Ele olhou para Sofia, e um brilho de surpresa passou por seus olhos ao ver o rosto dela sem a cicatriz.
Mas rapidamente foi substituído pelo mesmo desdém.
"O que você está olhando? Acha que sem a cicatriz você é alguma coisa?"
Ele a empurrou.
"Você é desesperada por atenção, não é? Sempre se jogando em cima de mim."
Sofia recuou, a dor da noite anterior ainda fresca.
A ausência da cicatriz não mudara nada.
O desprezo dele não era pela marca em seu rosto.
Era por ela, por quem ela era.
Uma tristeza profunda a invadiu.
Ela ouviu um som vindo do escritório de Ricardo.
Aproximou-se sorrateiramente.
Ricardo estava em uma videochamada. Com Letícia.
As roupas delas estavam espalhadas pelo chão do quarto de Letícia.
A cena era íntima, inconfundível.
Sofia sentiu o estômago revirar.
Ela entrou no escritório, o celular na mão, gravando.
"Então, Ricardo? Isso também é 'só um colar'?"
A voz dela tremia de raiva e nojo.
Ricardo pulou, derrubando o laptop.
A imagem de Letícia desapareceu.
"Sofia! O que você está fazendo?"
Ele avançou, furioso.
"Você não tem o direito de me espionar!"
Ele tentou arrancar o celular da mão dela.
"Saia daqui! Este é o meu escritório!"
De repente, o celular de Ricardo tocou.
Era Letícia, ligando de volta, provavelmente.
Ele atendeu, a voz tensa.
"Letícia? O que foi?"
A voz de Letícia soou, chorosa e fraca.
"Ricardo, estou passando mal. Minha anemia... acho que preciso ir ao hospital."
Ricardo olhou para Sofia, um brilho cruel nos olhos.
"Estou indo. E você vem comigo, Sofia. Sua irmã precisa de você."
Ele a agarrou pelo braço, arrastando-a para fora de casa, sem se importar se ela estava de pijama ou descalça.
Ele dirigia como um louco, costurando pelo trânsito.
Sofia olhou para o perfil dele, o homem que ela um dia amou.

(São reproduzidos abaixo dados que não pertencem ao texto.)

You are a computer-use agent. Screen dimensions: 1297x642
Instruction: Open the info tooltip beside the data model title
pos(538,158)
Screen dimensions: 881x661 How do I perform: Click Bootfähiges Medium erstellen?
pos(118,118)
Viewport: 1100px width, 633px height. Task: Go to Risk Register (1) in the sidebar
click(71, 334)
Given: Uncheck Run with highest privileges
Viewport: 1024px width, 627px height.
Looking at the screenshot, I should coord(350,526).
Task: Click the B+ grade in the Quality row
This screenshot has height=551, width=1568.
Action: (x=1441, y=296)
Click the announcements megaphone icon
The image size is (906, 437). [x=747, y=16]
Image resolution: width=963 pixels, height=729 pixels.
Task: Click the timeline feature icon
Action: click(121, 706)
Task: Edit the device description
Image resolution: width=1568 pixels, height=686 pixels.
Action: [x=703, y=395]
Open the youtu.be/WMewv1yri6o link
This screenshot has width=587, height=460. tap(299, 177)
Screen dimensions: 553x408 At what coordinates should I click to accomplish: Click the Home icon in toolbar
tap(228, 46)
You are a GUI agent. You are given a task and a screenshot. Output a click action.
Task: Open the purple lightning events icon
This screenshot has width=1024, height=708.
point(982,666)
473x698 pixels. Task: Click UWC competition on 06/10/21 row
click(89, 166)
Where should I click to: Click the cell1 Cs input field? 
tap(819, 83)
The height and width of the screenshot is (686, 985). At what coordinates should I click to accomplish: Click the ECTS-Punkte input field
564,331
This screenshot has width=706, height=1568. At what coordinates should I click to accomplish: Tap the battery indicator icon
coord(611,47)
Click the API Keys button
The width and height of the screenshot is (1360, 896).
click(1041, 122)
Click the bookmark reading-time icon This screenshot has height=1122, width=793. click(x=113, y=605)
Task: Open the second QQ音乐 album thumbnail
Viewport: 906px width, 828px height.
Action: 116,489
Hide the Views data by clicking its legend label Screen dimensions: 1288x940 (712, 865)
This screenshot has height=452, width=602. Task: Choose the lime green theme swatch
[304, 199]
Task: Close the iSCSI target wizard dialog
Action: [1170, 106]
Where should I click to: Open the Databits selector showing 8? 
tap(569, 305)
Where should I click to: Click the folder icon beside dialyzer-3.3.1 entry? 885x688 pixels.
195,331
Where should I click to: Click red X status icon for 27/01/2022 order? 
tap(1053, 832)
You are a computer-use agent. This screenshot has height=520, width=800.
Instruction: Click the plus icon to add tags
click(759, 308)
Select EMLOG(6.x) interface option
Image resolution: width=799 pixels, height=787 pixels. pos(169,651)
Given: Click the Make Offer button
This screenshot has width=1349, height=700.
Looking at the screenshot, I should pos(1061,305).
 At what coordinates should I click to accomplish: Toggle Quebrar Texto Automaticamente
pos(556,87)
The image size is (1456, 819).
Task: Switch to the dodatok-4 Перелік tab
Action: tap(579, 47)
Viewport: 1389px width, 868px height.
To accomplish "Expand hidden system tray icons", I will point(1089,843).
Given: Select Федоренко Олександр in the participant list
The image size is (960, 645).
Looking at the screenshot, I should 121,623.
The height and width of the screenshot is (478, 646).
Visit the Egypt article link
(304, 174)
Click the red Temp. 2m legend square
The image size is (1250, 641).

Lembrou-se do jovem Ricardo, da voz dele no rádio, tão diferente.
O Ricardo que a protegia, que prometera amá-la para sempre.
Agora, ele era um opressor.
No hospital, os médicos confirmaram que Letícia precisava de uma transfusão.
E, convenientemente, Sofia era a única doadora compatível ali.
Eles a levaram para uma sala, e ela sentiu a agulha em seu braço, o sangue fluindo.
Sentia-se exausta, explorada, completamente sozinha.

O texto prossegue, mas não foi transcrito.